6. The whole thing turns upon the meaning to be attached to the expression 'voidable on the sale,' whether it means an interest injuriously affected by the sale, or an interest which subsists and which has to be avoided after the sale. The opinions of the learned Judges who decided the above cases are entitled to the highest respect, but it seems to me that the distinction pointed out above was not kept in view in those cases.
7. It is contended by the learned Vakil for the petitioner that some steps have to be taken by the purchaser at a sale if the unregistered transferee does not give up possession of the holding, and, therefore, it is a case of avoiding the interest on the sale. But, if that contention is well-founded, it may be applied with equal force to the case of a trespasser, who certainly has no interest voidable on the sale.

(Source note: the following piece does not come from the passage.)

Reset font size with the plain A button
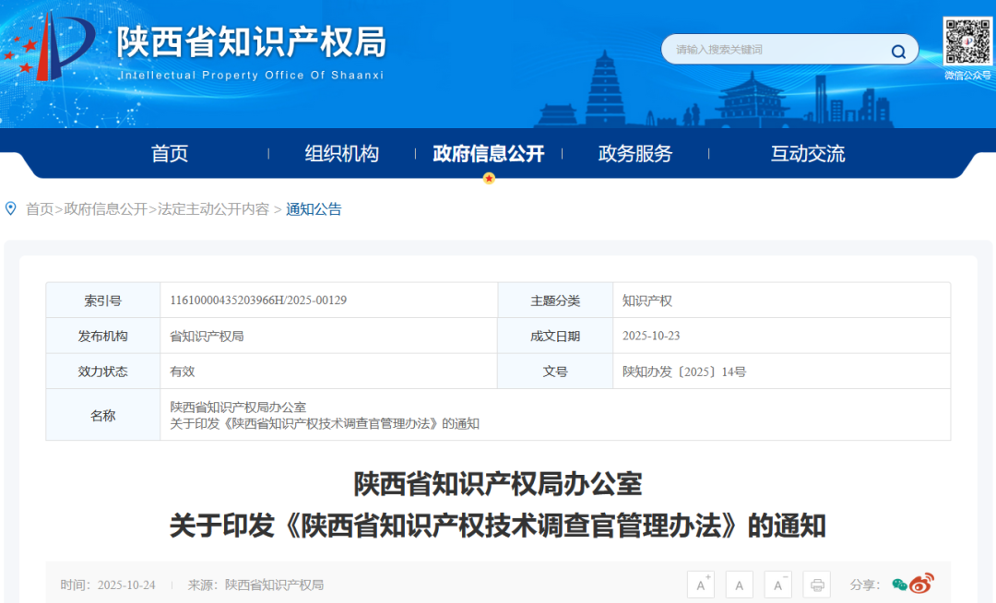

8. There are a large number of decisions of our Court and a decision of the Special Bench of the Patna High Ceurt Mahadeo Lal v. Langat Singh 40 Ind. Cas. 247 : (1917) Pat. 169 : 2 P.L.J. 457 : 1 P.L.W. 504 supporting the view I have taken. They are all noted in Sen's Bengal Tenancy Act, 5th Edition at pages 797-798. It is unnecessary to discuss them.
9. For these reasons, I think that the question referred to the Fall Bench must be answered in the negative. The result, therefore, is that the Rule is discharged with costs, two gold mohurs, for all the hearings.

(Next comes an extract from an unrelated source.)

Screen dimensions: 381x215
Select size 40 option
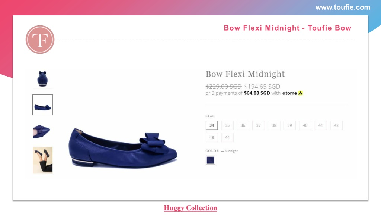pos(305,125)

10. I agree. I have already stated my reasons in the Letter of Reference and I do not think that I should take up the time of the Court by reiterating them,
B.B. Ghose, J.
11. I agree. My view was already expressed in the case of Boroda Prosad Roy Choudhuri v. Foizuddi Haider : AIR1924Cal1005 and the discussions that I have heard to-day confirm me in my opinion. The only thing that 1 may add is that where an interest is extinguished on a sale nothing remains afterwards which need be avoided. The interest, therefore, of the petitioner cannot be called an 'interest voidable on the sale.'
12. I agree in the judgment delivered by my learned brother Mr. Justice Chatterjea.,
13. I agree. The words 'interest voidable on the sale' in Section 170(3) of the Bengal Tenancy Act connote that such interest may or may not be avoided by the auction-purchaser at his election. But whether the interest in question will cease on the sale or subsist thereafter is a matter over which the purchaser has no control. He can neither make the holding transferable by affirmance nor avoid the transfer by disclaimer. It seems to me, therefore, that it is not quite correct to say that the petitioner's interest would pass on the sale. What really would happen is that under the sale the title to the holding would pass to the purchaser free from such interest, which would be extinguished on the sale taking place.